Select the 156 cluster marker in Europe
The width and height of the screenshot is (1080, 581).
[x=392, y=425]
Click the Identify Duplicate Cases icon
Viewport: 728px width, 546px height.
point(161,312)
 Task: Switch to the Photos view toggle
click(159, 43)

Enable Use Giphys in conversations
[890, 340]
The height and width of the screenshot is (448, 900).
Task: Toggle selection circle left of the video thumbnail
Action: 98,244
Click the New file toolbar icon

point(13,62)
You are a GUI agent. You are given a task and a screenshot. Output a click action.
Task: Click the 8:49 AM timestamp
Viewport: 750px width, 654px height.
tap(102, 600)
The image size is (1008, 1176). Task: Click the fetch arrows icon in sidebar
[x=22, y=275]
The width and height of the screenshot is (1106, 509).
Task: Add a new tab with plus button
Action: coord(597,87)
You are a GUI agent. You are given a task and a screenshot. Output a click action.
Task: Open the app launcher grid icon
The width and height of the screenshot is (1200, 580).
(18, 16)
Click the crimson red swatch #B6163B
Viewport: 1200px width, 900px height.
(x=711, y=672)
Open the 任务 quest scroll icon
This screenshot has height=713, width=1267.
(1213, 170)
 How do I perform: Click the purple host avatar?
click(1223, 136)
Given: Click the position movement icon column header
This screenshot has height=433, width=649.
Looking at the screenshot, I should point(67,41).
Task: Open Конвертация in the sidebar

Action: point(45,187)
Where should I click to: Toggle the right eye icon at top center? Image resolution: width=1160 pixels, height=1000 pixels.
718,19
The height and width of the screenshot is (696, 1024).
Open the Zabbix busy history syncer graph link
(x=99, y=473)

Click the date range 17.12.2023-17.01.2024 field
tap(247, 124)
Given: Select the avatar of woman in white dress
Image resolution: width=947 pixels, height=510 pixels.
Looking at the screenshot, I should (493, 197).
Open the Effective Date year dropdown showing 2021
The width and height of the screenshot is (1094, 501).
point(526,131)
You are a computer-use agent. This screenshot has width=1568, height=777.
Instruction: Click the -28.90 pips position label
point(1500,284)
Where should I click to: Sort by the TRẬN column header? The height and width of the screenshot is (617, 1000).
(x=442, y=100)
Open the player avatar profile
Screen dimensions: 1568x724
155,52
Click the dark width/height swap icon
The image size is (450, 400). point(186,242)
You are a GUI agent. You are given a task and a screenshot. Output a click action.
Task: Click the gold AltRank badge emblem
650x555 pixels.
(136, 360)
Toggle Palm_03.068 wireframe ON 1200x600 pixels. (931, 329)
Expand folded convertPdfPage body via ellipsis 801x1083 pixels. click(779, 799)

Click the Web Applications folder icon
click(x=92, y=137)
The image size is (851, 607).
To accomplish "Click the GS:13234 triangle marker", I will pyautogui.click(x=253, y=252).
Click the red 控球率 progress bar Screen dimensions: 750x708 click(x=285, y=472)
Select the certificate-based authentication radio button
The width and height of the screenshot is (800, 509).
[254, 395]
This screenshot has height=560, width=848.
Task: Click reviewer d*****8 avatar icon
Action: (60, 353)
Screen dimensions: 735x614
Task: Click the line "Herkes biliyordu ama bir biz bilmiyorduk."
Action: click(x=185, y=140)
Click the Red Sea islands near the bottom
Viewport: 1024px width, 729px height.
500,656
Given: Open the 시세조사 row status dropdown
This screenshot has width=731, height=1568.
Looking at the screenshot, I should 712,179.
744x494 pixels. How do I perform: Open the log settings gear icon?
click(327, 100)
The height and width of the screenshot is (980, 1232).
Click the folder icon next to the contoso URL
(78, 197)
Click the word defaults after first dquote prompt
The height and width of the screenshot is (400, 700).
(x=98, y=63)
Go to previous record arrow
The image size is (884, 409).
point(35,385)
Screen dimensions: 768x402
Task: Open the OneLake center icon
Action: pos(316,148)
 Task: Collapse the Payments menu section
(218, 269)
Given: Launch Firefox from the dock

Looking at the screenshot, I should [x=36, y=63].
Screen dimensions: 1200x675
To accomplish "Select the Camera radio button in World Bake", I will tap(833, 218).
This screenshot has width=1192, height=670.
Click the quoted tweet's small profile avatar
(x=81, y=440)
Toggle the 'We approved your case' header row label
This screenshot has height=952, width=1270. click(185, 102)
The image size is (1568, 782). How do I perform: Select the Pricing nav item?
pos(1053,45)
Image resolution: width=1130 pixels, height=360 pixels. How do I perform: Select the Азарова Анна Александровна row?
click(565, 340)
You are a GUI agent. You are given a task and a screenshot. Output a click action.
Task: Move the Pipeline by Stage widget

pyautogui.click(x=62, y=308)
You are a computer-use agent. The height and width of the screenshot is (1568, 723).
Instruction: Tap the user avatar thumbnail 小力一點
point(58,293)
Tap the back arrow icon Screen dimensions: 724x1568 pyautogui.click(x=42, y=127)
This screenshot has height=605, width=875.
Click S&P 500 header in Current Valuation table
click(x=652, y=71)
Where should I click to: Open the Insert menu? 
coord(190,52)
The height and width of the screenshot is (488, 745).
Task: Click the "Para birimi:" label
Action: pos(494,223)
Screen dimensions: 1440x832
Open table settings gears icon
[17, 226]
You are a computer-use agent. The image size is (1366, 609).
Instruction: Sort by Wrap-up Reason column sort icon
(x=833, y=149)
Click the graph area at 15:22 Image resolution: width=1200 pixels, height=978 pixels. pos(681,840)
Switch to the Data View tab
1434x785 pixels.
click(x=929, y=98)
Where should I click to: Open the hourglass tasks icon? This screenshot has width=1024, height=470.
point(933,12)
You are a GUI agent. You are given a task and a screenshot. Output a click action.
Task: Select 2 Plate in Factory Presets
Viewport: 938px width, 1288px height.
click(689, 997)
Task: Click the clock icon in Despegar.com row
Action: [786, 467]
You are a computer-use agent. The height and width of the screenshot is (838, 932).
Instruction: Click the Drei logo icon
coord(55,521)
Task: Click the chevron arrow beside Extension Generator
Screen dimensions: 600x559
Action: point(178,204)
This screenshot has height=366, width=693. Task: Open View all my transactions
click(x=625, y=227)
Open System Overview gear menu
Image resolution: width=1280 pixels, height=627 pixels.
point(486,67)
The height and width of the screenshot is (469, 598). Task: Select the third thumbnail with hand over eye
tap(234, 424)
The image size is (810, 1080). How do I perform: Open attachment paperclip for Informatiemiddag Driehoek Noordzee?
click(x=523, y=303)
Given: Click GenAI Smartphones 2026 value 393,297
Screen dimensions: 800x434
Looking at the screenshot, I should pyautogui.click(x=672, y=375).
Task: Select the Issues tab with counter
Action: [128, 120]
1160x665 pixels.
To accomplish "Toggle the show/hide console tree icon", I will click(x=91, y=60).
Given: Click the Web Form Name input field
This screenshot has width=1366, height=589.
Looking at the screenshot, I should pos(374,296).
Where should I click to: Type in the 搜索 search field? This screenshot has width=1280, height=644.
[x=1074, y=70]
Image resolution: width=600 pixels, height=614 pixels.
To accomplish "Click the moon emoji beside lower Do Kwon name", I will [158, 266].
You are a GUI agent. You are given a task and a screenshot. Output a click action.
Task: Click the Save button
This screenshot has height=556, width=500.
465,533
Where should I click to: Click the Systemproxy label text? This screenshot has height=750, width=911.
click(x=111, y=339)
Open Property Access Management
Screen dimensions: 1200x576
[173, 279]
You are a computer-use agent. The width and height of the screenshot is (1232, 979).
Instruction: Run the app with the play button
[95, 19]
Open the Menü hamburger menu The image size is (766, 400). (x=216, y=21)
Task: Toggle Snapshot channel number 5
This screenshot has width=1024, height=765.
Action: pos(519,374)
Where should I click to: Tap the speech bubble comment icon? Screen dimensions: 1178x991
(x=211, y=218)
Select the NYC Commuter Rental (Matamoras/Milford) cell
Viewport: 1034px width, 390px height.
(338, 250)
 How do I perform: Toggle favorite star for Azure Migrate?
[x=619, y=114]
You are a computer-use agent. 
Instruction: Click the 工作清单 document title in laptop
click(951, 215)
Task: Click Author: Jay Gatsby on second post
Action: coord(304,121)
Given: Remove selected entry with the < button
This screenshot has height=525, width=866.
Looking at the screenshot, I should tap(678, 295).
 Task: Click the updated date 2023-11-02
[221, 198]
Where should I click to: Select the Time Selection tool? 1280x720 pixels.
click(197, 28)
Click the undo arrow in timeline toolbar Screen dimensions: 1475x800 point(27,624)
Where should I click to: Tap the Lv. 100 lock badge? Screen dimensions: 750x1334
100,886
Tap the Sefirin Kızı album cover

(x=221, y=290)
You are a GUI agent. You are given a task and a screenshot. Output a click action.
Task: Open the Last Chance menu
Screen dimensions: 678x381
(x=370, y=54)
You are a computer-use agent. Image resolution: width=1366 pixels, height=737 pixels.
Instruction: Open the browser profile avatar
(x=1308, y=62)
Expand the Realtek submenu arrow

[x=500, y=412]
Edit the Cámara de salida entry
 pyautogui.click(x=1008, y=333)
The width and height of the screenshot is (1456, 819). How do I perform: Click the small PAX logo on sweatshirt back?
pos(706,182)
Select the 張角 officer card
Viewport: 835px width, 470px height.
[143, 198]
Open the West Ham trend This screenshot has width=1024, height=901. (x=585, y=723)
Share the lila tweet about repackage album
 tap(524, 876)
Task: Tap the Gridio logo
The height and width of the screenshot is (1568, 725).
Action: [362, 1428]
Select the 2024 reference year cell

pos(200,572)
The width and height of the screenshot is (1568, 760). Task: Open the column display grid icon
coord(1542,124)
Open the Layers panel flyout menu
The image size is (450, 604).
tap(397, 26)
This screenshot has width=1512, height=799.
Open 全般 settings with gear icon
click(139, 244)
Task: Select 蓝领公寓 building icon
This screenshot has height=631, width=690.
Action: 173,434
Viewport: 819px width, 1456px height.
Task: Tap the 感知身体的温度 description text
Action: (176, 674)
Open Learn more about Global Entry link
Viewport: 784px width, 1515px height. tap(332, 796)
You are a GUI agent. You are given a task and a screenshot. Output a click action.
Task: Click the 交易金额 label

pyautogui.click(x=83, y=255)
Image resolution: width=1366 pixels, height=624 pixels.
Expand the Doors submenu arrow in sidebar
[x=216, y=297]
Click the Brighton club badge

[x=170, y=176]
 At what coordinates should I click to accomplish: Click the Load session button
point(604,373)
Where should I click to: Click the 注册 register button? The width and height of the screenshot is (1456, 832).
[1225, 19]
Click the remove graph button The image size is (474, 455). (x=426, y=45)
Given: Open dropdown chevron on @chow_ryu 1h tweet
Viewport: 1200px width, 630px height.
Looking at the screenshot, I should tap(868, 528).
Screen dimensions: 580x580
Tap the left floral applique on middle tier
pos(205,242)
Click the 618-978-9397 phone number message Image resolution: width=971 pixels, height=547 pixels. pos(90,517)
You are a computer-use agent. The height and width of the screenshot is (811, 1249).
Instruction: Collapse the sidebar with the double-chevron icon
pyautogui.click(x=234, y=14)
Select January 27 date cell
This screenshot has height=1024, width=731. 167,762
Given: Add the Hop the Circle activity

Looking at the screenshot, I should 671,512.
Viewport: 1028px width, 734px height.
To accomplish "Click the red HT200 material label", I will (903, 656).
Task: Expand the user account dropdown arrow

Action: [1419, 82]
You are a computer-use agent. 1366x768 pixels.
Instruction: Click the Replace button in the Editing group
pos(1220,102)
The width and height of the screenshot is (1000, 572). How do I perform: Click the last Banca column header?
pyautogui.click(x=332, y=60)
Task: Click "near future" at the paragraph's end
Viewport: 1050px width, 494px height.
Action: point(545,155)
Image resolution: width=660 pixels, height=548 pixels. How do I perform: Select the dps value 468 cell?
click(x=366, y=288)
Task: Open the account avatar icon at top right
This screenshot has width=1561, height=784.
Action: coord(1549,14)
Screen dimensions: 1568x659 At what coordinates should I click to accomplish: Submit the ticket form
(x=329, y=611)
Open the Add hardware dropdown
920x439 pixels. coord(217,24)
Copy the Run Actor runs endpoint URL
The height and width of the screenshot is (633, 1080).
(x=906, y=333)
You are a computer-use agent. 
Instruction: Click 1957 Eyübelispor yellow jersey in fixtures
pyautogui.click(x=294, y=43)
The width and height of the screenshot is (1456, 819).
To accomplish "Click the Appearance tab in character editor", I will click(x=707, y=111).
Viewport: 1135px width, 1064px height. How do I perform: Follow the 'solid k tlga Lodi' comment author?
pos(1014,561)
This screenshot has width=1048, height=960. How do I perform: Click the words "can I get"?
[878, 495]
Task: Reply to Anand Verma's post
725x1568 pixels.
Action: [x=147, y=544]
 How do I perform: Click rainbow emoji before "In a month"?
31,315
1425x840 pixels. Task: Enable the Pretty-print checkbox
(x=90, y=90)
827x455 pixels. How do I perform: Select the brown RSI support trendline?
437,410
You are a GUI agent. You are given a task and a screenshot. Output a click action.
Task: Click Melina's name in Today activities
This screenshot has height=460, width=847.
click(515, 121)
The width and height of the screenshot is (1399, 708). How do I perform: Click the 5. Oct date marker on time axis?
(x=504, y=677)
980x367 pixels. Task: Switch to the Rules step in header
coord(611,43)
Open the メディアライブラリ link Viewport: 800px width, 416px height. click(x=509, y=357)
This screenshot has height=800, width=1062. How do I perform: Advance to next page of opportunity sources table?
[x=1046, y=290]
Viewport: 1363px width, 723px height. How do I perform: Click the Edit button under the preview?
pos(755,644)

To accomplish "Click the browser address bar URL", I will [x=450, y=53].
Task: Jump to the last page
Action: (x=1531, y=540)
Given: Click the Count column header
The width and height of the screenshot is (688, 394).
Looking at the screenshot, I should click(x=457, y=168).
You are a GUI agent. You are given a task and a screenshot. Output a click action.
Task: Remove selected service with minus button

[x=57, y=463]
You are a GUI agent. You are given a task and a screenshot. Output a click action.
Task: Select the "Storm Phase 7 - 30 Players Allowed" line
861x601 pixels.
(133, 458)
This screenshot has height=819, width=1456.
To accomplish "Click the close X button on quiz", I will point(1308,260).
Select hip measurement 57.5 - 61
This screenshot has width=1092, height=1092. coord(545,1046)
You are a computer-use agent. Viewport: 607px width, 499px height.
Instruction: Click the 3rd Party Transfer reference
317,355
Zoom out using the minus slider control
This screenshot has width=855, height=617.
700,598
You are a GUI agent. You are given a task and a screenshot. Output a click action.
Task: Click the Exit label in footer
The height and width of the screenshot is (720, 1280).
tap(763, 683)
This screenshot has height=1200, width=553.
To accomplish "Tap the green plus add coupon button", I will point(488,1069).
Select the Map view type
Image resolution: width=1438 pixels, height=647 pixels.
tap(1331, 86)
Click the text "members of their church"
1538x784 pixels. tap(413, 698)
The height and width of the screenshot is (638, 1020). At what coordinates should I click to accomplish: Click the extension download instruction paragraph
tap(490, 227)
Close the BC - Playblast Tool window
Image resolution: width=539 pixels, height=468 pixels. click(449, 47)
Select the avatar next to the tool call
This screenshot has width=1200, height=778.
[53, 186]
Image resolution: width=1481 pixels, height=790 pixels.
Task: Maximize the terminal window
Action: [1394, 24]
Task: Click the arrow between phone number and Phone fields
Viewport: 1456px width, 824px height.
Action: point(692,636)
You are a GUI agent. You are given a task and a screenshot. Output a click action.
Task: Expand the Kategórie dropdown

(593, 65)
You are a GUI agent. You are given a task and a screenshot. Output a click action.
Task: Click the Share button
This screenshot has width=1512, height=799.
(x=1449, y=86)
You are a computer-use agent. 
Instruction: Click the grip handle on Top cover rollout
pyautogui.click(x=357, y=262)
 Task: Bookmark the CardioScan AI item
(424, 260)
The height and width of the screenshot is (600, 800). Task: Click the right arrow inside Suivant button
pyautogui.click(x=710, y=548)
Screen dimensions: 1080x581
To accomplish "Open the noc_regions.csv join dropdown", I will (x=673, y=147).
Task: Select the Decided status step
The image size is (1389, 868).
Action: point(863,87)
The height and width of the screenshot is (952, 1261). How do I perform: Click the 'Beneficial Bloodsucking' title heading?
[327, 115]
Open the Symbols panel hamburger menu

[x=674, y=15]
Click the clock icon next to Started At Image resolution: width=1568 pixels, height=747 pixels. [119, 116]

----

▸ **Activity**: Scan the material for the word "number". Return every line where it is found.

▸ **Solution for this task**:
Task: Toggle Snapshot channel number 5
Click the 618-978-9397 phone number message Image resolution: width=971 pixels, height=547 pixels. pos(90,517)
Task: Click the arrow between phone number and Phone fields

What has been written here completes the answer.